3.5.7 - Oligopoly Flashcards
What is an oligopoly?
A market with a few firms.
What is a concentration ratio?
Measures the market share of the biggest firms in the market.
A five-firm concentration ratio means that it tests the concentration of the biggest 5 firms.
What is an instance of the competition in the UK supermarket industry?
Tesco attempting to compete with Aldi and Lidl.
Why do some argue that Tesco cannot compete with Lidl and Aldi?
Some claim that Tesco should slash prices to match Aldi and Lidl, but Aldi has publicly stated they would always be more than 15% cheaper than Tesco.
Aldi stocked only 1500 lines compared to Tesco’s 60000.
Aldi stocks 90% of their lines with own-brand products.
Aldi delivers products in shelf-ready packaging.
Tesco would struggle incredibly to compete with a firm that is designed to be as cheap as possible.
What is market conduct?
The pricing and marketing policies pursued by firms.
Also known as market behaviour.
How can an oligopoly be defined?
The market structure.
The number of firms in the market.
Market conduct.
How do rivals affect oligopolistic firms?

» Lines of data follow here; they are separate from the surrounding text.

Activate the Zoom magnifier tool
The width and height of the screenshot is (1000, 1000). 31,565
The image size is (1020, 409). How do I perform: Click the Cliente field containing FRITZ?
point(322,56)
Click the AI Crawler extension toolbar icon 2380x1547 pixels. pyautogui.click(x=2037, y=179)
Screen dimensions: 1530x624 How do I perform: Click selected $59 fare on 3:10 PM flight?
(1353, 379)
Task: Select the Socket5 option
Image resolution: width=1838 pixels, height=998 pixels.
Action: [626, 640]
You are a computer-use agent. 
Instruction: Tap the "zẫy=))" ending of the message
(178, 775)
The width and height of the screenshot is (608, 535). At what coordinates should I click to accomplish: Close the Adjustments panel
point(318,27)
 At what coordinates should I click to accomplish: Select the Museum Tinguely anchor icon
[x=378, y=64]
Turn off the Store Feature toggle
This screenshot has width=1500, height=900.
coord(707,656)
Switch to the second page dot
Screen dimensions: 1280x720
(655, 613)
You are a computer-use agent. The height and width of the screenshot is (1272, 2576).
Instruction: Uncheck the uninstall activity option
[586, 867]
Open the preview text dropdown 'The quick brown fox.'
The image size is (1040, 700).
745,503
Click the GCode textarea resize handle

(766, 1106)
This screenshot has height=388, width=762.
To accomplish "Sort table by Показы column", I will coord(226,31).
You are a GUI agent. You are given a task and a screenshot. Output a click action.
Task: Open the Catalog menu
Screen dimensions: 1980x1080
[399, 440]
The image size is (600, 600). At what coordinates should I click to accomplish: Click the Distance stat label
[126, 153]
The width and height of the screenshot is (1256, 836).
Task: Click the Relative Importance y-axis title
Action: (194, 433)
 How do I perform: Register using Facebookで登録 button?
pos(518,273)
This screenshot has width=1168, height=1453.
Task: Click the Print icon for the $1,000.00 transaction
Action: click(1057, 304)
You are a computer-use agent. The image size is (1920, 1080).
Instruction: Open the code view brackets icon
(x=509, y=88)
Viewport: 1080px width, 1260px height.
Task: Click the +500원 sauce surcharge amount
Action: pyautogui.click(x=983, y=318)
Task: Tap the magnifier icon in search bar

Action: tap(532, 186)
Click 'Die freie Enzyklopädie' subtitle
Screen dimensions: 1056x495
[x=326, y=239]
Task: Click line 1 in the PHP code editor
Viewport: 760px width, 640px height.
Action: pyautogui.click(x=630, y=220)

Oligopolistic firms affect their rivals by their decisions.
Rivals affect other oligopolistic firms with their decisions.
When does competitive oligopoly exist?
When rival firms are interdependent in that they must take into account the reactions of other firms.
Firms are independent in that they make these decisions by themselves.
What are the characteristics of oligopolies?
High Barriers To Entry
Price Making Power
Interdependence Of Firms
Differentiated Products
Non-Price Competition
Why is uncertainty a feature of competitive oligopolies?
A firm cannot ever be sure if a change in their firm will have positive or negative effects.
If a firm increases their prices, will other firms follow or will they hold prices in an effort to gain extra sales?
What is a competitive oligopoly known as?
Non-collusive oligopoly.
What is an uncompetitive oligopoly known as?
Collusive oligopoly.
What is a cartel?
A collusive agreement of firms (usually) to fix prices, limit output or deter entry of new firms.
What is an example of a cartel in the real world?
OPECs forming a cartel to limit oil exports to other countries.
How can firms remove the uncertainty from oligopolies?
Collude together to form a collusive oligopoly.
What do cartel agreements allow?
Inefficient firms to stay in business and efficient firms to enjoy supernormal profits.
What do disadvantages do cartels display?
Disadvantages of monopolies (high prices, restriction of choice) without benefits of monopolies. (economies of scale (hmm..), dynamic efficiency)
Who is advantaged and disadvantaged because of cartels?
The actual firms are advantaged and consumers are disadvantaged.